_Provided text_
______________________________

With the mill shuttered, many residents earn government stipends to take
classes in a nearby village. Others who seek a decent selection of food
to buy or a gym to practice sports often wait hours for a truck to pass
and take them to neighboring towns.

Some residents have turned to peanut farming to eke out a living. Others
work at a government chicken farm. A few have considered private
cooperatives to farm state land. But earlier attempts generally ended
with meager income after residents paid hefty fees to government and
braved poor roads and other obstacles, said resident Alberto García.

Those straits are not what Fidel Castro had in mind when his government
rechristened the batey to honor his heartfelt goal of freeing the
Caribbean island of Puerto Rico from U.S. control and ending its
commonwealth status, which it has had since 1952.

Castro's administration long has been among the staunchest advocates of
Puerto Rican independence, repeatedly bringing the issue before the
United Nations. And it has financed pro-independence groups, including
the Macheteros, that have used bombings and armed robbery to further
their cause, former CIA analyst Brian Latell said in his book After Fidel.

Castro himself told TV interviewer Barbara Walters in 1977: "So long as
there is one Puerto Rican, just a single one, who wants independence for
his country, so long we will have the moral and political duty to
support him," Latell wrote.

Cuban officials in Puerto Rico Libre take pride in their town's name,
invoking the words of Puerto Rican poet Lola Rodríguez de Tíothat
"Puerto Rico and Cuba are the wings of the same bird."

______________________________

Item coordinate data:

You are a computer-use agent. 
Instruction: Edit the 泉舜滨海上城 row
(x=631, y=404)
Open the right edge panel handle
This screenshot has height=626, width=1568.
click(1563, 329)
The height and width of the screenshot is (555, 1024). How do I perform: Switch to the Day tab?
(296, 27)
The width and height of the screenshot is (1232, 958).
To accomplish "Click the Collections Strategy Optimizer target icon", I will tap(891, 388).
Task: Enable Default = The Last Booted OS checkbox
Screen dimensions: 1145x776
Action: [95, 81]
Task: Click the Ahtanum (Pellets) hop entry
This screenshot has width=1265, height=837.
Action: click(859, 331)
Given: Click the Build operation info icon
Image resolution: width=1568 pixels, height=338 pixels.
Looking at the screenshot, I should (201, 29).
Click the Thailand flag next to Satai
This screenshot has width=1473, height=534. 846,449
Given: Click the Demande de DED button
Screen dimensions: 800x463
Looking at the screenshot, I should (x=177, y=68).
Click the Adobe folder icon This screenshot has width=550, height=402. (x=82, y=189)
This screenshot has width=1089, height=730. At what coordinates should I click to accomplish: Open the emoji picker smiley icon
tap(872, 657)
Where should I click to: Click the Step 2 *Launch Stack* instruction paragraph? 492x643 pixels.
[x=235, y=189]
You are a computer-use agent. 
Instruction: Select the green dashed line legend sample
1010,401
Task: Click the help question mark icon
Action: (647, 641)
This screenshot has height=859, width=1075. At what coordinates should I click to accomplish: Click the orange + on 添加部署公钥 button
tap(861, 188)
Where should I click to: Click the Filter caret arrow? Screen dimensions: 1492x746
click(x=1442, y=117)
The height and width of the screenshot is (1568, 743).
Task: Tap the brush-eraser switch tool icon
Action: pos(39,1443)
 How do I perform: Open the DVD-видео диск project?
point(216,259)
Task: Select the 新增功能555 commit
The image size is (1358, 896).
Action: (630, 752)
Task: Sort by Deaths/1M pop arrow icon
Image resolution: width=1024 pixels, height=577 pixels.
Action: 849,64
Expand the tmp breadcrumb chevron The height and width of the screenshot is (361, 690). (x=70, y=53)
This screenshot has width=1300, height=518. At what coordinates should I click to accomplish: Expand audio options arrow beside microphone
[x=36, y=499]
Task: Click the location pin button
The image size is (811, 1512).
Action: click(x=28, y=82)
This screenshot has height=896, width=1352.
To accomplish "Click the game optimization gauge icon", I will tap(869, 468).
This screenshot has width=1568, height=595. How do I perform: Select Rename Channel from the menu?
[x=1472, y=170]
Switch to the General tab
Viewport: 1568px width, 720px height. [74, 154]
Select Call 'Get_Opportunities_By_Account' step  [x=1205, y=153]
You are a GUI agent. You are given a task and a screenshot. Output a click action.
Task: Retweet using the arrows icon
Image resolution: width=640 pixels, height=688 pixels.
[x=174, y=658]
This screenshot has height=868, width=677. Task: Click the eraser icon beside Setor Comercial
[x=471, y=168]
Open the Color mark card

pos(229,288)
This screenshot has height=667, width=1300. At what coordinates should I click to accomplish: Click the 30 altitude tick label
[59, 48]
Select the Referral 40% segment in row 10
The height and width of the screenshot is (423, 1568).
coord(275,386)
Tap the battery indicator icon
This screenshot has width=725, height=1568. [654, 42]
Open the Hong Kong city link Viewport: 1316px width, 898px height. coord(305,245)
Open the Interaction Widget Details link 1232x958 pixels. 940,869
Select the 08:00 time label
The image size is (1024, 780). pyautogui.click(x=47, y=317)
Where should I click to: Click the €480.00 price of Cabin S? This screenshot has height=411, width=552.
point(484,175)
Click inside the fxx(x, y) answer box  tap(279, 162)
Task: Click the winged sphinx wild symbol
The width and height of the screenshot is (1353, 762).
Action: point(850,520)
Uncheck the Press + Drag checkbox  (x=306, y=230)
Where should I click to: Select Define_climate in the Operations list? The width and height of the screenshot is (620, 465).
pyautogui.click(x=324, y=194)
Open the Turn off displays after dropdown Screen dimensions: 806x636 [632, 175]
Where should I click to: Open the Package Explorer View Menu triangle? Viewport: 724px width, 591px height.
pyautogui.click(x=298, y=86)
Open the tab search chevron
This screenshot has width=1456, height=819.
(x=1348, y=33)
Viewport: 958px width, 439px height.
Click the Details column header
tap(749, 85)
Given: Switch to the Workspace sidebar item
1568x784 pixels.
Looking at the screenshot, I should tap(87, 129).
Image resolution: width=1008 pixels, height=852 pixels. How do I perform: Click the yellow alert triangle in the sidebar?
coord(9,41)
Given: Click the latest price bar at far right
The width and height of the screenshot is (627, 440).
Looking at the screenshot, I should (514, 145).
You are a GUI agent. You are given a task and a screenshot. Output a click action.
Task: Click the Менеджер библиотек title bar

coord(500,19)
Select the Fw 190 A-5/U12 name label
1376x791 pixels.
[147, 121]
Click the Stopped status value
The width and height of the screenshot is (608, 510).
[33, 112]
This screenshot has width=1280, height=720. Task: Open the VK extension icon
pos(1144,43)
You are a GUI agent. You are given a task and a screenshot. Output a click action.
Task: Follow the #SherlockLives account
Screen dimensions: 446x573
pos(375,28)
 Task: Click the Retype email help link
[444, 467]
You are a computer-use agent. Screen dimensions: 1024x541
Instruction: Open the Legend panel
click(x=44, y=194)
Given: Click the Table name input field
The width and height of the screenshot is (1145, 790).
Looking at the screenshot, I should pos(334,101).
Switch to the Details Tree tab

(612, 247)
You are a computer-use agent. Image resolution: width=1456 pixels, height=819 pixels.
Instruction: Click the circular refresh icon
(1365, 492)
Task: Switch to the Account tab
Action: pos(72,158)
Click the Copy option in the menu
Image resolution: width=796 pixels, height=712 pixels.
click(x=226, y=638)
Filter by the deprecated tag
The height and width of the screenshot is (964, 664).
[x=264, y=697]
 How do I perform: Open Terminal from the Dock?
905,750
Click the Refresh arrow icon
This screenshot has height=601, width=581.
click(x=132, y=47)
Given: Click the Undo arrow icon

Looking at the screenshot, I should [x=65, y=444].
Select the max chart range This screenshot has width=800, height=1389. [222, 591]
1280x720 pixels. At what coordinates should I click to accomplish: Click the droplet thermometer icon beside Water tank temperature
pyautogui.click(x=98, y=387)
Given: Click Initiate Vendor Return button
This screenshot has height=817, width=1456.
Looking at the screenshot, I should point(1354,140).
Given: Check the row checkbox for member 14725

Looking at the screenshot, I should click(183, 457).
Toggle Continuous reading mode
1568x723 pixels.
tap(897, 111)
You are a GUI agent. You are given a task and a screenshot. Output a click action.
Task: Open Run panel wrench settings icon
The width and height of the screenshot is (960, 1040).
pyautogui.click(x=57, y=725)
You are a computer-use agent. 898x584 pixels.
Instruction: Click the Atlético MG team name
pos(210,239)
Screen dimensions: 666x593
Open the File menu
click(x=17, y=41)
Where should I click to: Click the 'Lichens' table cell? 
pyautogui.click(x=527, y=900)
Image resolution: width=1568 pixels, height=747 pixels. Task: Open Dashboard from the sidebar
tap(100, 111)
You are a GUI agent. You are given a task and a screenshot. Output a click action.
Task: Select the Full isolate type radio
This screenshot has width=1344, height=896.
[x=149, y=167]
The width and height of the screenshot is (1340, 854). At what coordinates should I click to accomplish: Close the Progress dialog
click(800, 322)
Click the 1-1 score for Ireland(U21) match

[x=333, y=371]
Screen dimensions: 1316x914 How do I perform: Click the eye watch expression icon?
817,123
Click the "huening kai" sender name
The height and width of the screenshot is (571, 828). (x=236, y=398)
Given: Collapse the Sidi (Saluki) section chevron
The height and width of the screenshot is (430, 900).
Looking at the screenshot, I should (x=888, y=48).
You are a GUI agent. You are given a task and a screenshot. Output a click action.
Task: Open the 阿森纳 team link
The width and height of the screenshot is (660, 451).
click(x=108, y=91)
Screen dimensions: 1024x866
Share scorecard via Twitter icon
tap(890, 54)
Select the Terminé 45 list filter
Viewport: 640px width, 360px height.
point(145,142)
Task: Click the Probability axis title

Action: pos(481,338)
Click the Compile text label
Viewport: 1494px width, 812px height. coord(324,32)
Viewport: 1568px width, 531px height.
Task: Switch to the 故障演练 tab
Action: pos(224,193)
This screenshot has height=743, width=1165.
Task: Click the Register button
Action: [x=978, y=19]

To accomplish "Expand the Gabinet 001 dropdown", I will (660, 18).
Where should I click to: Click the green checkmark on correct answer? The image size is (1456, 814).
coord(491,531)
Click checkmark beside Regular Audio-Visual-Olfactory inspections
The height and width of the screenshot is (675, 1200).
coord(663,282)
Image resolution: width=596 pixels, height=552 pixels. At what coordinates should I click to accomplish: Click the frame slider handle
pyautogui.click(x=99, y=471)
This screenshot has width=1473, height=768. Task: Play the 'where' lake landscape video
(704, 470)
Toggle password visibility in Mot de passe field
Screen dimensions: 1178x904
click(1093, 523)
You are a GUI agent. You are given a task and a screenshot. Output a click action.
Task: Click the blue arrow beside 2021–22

______________________________

_Exercise task 1_
In the article about the Cuban town of Puerto Rico Libre, to which TV interviewer did Castro make his 1977 statement about supporting Puerto Rican independence?
_Exercise task 2_
Carry the article about the Cuban town of Puerto Rico Libre forward from its last sentence.

_Written reply 1_
Barbara Walters.

_Written reply 2_
Both islands shared a common Spanish heritage for four centuries. But
after the Spanish-American War in 1898, Puerto Rico remained part of the
United States, while Cuba became independent.

Yet some younger residents have little notion of their town's historical
or political roots. Sporting tattoos and an earring, sixth-grade
graduate and part-time farmer Osneri Castellanos said he knows Puerto
Rico for its reggaeton music, a tropical hip-hop blend.

"Puerto Rico is where my favorite singers come from: Don Omar and Daddy
Yankee," said Castellanos, 20.

Meanwhile, Puerto Rico's independence movement also struggles.

In the island's 2004 general elections, the Puerto Rican Independence
Party garnered less than the 3 percent of votes required to keep its
36-year spot on the ballot. The party had to collect more than 100,000
signatures to re-register. Plus, socialist groups backing independence
remain splintered.

Still, independence advocates pursue their dream. Cuba recognizes a
Puerto Rico mission in its embassy district in Havana, separate from the
U.S. mission and run for years by Puerto Rican socialist Edwin Gonzalez.

"We're a nation. No one can take that away from us. Even statehood
supporters want to keep a separate Olympic Committee and Miss Universe
for the island, though that contradicts annexation to the United
States," González, 40, said from his Havana office.

For both the independence movement and mill town, the immediate
challenge remains economic, however. Most Puerto Ricans don't want to
separate from the rich United States, fearful it will bring down their
standard of living. Similarly, many Puerto Rico Libre residents long for
the day they can again find jobs in manufacturing.

"The sugar mill gave this town life," García said. "Now, we're worse off."